▶ GOAL: Put the lines from the start of the records up to and including the line containing "Looking at the screenshot, I should point(894,313)." into a numbered list, leaving out any blank lines.

***** DATA EXTRACT

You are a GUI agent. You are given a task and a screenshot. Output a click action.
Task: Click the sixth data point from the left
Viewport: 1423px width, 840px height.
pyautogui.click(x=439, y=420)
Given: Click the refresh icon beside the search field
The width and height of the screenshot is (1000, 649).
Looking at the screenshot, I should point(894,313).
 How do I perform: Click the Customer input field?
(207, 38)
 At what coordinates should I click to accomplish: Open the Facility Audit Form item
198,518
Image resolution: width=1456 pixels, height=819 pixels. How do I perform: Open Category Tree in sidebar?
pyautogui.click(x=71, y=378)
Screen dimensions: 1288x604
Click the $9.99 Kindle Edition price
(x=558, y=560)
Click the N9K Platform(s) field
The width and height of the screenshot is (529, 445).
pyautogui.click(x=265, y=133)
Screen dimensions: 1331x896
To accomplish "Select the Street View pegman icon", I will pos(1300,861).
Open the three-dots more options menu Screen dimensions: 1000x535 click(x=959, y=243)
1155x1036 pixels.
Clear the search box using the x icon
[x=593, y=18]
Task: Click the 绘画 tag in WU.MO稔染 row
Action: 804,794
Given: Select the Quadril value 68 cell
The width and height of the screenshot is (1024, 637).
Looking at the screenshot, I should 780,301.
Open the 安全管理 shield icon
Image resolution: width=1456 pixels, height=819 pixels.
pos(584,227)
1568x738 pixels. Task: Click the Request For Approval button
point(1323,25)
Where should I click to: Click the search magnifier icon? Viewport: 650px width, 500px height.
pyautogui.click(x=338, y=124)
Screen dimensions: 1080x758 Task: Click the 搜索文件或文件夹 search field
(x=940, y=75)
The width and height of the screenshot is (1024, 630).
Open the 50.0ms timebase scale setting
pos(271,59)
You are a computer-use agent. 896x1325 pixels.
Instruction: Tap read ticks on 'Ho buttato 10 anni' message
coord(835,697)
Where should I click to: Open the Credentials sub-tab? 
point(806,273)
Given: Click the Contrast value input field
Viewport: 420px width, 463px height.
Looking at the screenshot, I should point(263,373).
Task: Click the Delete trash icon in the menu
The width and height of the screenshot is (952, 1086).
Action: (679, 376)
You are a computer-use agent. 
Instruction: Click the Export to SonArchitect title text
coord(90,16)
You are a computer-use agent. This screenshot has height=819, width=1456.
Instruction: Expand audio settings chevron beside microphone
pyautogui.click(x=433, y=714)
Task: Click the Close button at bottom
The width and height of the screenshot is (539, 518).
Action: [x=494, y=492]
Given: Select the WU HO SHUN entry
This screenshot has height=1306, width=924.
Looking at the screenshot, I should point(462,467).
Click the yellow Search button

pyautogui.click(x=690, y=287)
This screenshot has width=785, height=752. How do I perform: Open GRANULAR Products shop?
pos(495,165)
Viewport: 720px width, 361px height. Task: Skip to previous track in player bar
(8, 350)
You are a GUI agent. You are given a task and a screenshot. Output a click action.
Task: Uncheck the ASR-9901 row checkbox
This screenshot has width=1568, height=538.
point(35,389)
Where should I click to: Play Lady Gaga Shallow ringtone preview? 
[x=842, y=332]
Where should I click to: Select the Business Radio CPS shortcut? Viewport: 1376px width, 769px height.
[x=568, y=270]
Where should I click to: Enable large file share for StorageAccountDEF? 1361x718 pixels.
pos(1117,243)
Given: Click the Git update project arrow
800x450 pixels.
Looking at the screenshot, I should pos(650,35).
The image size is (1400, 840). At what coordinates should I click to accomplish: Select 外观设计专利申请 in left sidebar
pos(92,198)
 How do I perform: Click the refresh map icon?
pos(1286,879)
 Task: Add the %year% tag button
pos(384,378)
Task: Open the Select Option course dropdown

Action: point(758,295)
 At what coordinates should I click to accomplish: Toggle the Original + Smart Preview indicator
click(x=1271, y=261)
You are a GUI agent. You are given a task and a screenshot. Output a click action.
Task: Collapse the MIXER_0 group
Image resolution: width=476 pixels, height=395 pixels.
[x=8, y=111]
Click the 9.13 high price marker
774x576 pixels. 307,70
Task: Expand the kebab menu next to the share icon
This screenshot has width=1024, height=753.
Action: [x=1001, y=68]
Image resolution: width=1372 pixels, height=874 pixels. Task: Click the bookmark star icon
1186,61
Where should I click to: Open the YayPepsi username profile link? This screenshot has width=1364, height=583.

**********

▶ RESPONSE TO THIS TASK:
1. You are a GUI agent. You are given a task and a screenshot. Output a click action.
2. Task: Click the sixth data point from the left
3. Viewport: 1423px width, 840px height.
4. pyautogui.click(x=439, y=420)
5. Given: Click the refresh icon beside the search field
6. The width and height of the screenshot is (1000, 649).
7. Looking at the screenshot, I should point(894,313).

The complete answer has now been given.